A single shoulder kaftan from Saaksha & Kinni. Saaksha says the plain parallel robe cut has undergone a radical revision.

From a loose slip-on, to a shape-defining modish silhouette, the kaftan has recalibrated into swish formats.

A far cry from its 14th-century Ottoman version, these are available now in micro-minis, Oriental cuts with embellishments and in eye-popping colours.

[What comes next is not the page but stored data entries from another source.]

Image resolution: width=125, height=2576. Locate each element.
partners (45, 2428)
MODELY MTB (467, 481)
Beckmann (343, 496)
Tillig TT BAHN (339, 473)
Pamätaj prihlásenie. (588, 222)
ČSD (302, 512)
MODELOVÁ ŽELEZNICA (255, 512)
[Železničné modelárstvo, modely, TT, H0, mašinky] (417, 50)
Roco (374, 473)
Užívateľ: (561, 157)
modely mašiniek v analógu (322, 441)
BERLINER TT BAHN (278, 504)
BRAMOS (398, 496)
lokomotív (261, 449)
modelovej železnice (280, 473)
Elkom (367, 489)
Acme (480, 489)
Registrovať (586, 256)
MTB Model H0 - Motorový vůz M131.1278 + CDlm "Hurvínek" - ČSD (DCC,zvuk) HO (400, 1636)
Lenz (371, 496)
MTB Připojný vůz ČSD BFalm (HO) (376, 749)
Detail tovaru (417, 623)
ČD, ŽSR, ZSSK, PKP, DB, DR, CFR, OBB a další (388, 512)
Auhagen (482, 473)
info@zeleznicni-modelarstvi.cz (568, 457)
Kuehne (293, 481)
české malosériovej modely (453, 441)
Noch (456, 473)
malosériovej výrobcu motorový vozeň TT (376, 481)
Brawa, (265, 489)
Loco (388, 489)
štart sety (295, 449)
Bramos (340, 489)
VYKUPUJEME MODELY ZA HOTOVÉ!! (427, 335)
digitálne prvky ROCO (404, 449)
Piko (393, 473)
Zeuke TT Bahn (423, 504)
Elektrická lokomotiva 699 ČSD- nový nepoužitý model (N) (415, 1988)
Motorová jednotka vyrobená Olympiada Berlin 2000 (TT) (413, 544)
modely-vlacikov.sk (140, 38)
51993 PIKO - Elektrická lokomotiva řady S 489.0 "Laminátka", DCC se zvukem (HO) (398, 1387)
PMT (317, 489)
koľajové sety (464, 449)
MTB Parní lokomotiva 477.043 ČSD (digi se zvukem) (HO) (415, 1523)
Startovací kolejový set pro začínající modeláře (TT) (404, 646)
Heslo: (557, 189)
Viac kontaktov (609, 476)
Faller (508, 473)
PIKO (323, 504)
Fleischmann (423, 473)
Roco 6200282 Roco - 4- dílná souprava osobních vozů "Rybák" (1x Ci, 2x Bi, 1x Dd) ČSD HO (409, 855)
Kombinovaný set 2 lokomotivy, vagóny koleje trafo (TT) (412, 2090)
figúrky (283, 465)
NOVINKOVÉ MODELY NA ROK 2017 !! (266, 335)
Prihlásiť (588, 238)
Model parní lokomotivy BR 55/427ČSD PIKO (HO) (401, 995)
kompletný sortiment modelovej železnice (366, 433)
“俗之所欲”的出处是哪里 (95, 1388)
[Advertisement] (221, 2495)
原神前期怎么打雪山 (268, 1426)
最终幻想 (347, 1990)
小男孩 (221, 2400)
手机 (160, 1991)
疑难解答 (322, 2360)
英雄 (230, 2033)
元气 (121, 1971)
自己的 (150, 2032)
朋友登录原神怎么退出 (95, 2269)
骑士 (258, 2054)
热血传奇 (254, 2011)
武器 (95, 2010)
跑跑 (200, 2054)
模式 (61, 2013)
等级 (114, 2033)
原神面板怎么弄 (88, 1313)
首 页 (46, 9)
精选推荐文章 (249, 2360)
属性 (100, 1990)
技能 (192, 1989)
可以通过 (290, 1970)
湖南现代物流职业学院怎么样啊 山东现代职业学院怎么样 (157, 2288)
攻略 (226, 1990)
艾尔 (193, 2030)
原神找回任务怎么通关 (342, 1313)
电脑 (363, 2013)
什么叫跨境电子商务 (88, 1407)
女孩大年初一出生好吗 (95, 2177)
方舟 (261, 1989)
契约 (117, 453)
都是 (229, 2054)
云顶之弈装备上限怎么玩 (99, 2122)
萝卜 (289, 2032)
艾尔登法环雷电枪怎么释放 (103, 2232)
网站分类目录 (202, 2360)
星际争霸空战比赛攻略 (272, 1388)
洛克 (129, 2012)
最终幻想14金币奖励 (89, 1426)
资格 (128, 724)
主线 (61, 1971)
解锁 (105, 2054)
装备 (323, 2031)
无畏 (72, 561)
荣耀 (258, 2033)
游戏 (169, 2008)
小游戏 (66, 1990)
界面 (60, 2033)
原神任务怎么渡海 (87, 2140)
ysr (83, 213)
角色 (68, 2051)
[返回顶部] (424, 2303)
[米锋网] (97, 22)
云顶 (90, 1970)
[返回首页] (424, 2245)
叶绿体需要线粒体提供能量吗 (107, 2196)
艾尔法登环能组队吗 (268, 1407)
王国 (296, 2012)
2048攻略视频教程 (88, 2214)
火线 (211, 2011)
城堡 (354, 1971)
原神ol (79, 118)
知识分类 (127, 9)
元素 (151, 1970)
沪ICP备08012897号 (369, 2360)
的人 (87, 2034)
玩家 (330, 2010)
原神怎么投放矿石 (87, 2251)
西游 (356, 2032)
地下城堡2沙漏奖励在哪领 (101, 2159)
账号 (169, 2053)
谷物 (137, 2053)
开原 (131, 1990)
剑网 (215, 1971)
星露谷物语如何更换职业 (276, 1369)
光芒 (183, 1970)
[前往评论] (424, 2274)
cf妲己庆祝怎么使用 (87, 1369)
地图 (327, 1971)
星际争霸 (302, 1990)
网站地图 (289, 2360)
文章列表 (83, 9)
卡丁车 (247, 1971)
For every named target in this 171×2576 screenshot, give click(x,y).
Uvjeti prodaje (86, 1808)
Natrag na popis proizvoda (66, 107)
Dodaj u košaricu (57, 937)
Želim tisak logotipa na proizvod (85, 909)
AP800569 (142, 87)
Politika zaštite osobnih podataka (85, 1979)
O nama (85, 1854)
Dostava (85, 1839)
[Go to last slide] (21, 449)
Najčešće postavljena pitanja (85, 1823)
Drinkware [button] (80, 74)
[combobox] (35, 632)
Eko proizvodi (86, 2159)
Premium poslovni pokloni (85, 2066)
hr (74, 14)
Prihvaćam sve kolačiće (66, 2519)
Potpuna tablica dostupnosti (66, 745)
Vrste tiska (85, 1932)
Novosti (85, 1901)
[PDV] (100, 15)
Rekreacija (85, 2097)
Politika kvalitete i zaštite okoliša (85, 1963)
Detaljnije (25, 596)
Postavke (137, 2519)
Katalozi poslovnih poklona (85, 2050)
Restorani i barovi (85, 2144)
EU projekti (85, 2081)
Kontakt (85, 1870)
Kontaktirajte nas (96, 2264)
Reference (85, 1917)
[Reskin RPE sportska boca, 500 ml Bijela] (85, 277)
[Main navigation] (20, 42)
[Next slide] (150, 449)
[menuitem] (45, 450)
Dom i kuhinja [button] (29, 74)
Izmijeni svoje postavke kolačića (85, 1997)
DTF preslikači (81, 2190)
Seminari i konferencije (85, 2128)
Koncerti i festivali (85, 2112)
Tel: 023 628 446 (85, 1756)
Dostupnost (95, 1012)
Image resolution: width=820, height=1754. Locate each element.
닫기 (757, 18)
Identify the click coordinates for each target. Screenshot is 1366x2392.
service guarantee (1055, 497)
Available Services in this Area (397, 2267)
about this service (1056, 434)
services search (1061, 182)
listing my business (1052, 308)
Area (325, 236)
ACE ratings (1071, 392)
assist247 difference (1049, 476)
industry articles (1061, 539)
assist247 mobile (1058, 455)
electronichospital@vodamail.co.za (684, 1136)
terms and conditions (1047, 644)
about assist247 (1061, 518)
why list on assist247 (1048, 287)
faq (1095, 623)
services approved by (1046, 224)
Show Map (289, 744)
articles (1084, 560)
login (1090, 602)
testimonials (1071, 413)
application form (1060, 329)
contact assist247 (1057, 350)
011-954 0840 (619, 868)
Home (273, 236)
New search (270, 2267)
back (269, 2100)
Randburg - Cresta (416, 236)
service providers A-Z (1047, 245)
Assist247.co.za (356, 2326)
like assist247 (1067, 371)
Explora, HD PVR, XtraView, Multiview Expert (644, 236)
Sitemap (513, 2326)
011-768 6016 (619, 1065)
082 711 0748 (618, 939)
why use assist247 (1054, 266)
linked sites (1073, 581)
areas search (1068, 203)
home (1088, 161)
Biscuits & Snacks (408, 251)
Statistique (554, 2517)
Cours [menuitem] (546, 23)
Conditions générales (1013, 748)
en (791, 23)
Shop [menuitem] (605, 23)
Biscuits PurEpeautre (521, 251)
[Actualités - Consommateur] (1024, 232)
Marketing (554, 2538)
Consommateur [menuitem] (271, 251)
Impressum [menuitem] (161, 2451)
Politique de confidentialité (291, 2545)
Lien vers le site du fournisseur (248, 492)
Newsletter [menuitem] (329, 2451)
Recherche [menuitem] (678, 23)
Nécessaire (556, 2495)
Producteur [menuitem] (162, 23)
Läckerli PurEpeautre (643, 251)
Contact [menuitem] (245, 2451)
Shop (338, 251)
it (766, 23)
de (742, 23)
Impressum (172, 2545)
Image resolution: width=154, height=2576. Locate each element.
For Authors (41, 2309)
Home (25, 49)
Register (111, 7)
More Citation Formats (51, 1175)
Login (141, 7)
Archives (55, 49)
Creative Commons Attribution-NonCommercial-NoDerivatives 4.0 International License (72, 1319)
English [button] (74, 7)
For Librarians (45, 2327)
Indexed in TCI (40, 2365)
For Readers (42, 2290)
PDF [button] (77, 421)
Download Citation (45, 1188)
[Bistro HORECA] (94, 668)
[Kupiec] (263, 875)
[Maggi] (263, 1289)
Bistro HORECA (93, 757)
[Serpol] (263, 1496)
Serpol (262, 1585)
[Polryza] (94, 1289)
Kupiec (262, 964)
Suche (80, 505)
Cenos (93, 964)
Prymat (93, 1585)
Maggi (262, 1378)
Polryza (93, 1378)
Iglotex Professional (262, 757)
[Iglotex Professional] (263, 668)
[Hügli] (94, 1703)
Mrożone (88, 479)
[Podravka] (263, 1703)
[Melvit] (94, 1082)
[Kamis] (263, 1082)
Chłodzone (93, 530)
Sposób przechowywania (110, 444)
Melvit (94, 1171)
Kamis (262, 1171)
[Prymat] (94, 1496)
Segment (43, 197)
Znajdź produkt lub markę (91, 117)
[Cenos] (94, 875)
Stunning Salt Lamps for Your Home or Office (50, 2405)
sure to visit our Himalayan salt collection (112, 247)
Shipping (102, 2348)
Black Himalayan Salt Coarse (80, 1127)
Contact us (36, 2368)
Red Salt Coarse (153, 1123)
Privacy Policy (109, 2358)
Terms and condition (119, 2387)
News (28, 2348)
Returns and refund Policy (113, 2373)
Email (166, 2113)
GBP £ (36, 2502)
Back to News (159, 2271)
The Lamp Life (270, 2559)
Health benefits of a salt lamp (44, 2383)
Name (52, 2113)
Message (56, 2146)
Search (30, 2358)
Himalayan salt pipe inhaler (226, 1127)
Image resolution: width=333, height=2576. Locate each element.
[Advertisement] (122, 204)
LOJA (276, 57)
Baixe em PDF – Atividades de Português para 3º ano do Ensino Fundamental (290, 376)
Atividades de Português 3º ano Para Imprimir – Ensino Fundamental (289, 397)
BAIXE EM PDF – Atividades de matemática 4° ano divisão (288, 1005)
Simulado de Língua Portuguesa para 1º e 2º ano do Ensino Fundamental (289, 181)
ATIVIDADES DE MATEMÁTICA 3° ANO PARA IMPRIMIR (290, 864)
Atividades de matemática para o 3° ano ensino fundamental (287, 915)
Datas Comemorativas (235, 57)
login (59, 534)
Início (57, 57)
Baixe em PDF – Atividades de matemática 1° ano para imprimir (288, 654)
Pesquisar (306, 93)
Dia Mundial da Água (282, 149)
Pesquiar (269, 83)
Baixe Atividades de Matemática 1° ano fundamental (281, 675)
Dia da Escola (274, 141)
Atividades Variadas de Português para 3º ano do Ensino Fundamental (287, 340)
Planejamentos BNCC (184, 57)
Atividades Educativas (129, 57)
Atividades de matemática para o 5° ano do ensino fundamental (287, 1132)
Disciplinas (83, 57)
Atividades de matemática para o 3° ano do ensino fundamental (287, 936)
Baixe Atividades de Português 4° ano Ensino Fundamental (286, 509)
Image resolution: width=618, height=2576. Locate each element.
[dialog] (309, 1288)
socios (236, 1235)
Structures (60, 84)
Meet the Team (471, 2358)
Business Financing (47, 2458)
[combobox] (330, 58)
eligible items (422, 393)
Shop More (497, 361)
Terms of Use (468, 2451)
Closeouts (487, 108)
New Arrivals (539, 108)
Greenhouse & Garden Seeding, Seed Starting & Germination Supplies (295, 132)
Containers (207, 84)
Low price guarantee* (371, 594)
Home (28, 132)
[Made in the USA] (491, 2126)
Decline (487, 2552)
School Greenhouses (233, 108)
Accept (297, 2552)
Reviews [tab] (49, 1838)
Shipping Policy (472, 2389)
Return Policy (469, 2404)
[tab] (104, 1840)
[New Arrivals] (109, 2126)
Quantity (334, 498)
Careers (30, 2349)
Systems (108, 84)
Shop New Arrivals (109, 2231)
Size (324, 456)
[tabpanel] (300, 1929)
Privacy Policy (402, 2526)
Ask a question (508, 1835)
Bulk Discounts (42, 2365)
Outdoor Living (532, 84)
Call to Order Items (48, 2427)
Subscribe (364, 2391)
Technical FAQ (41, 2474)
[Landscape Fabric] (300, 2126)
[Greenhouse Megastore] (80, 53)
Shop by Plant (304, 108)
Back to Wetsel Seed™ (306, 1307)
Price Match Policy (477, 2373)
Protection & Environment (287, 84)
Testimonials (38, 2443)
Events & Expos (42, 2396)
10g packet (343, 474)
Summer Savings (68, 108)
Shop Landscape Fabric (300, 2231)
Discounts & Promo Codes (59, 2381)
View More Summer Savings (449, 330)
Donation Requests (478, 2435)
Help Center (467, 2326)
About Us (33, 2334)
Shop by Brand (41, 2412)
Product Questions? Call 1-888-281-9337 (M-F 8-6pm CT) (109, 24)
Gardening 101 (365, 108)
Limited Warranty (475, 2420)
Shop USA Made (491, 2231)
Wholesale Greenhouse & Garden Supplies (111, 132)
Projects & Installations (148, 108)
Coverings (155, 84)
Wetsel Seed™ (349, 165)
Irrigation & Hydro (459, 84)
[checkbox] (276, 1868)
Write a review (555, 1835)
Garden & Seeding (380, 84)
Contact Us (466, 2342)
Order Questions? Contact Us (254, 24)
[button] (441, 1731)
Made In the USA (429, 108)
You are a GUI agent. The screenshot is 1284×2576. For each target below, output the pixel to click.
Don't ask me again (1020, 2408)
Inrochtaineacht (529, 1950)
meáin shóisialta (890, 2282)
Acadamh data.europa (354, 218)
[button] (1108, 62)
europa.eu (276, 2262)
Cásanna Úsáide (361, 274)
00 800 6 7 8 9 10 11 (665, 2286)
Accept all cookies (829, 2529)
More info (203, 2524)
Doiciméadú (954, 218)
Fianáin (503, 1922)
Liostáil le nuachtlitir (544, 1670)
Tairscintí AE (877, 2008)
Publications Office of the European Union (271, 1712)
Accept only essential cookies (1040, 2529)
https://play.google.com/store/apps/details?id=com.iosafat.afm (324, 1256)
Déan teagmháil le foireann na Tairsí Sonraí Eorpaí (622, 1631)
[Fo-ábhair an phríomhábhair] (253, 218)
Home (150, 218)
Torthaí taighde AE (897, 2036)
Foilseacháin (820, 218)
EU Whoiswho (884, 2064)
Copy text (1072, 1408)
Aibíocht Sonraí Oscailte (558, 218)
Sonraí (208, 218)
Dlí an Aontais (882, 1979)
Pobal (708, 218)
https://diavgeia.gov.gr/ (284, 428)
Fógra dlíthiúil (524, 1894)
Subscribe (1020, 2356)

In its form-forgiving avatar, it is a championed garment. In its curve accentuating darts, it composes resort wear with a swish. The voluminous kaftan has gained prominence, especially in the wake of the pandemic when flattering and functional fashion has emerged as the loud anthem.

Stylish swish

Fashion designer Pria Kataaria Puri, who designs luxury kaftans, began designing kaftans 12 years ago and has had 10-15 in each collection showcased to date.

“What works is its sheer versatility. You can dress kaftans up and dress them down, keeping with the occasion. It is a perfect fit for a range of sizes — XS to XXXL. While a pair of jeans, sari blouses and dresses might refuse to accommodate one’s changed body size, a kaftan with its easy fit, becomes a go-to garment during the lockdowns,” she says.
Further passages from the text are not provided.